Lamezia Terme - Ancora situazione critica nella frazione di Gabella. Secondo Massimo Cristiano, già consigliere comunale, "nulla è cambiato, anzi per come avevamo anticipato al Sindaco in persona la sua 'strategia', paradossalmente maturata solo a seguito della protesta popolare messa in campo dal Comitato Gabella Pulita, di aumentare i turni di raccolta dei rifiuti al fine di neutralizzare il degrado, è miseramente fallita".
Cristiano ricorda come "durante l'incontro del 21 luglio ci fu un dibattito acceso con il primo cittadino perché, l'aver incrementato i giorni di raccolta rifiuti, a seguito della protesta, da uno a tre giorni a settimana non soddisfava minimamente nessuno, in quanto, paradossalmente senza controlli sul territorio, si rischiava d'istituzionalizzare l’inciviltà". Eloquente lo striscione esposto: “basta degrado meritiamo rispetto".

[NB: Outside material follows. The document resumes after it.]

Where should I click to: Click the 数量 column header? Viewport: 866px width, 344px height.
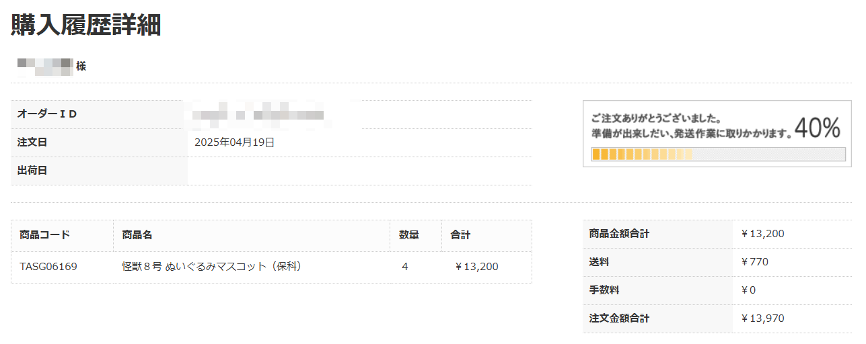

Per Massimo Cristiano "l'intento bonario del sindaco Paolo Mascaro invece di risolvere il decadimento lo ha istituzionalizzato, per pura inciviltà. Persone senza scrupolo continuano tranquillamente a sversare rifiuti di ogni genere, consapevoli che non ci saranno controlli, non ci saranno multe e che comunque il giorno dopo il Comune, con i soldi dei contribuenti, provvederà a rimuovere i "rifiuti speciali", tranquillamente depositati a bordo strada. Crediamo che il governo locale, sindaco in testa, con queste scelte poco ponderate, senza programmazione, senza un progetto, senza una visione strategica, rappresenti, un serio problema politico/amministrativo per la nostra città. La frazione Gabella, rappresenta semplicemente la punta dell'iceberg, in una città bellissima dove il degrado regna sovrano. I cittadini pretendono un'amministrazione comunale che funzioni in termini di servizi pubblici offerti e hanno il diritto alle soluzioni delle problematiche non agli aggravamenti".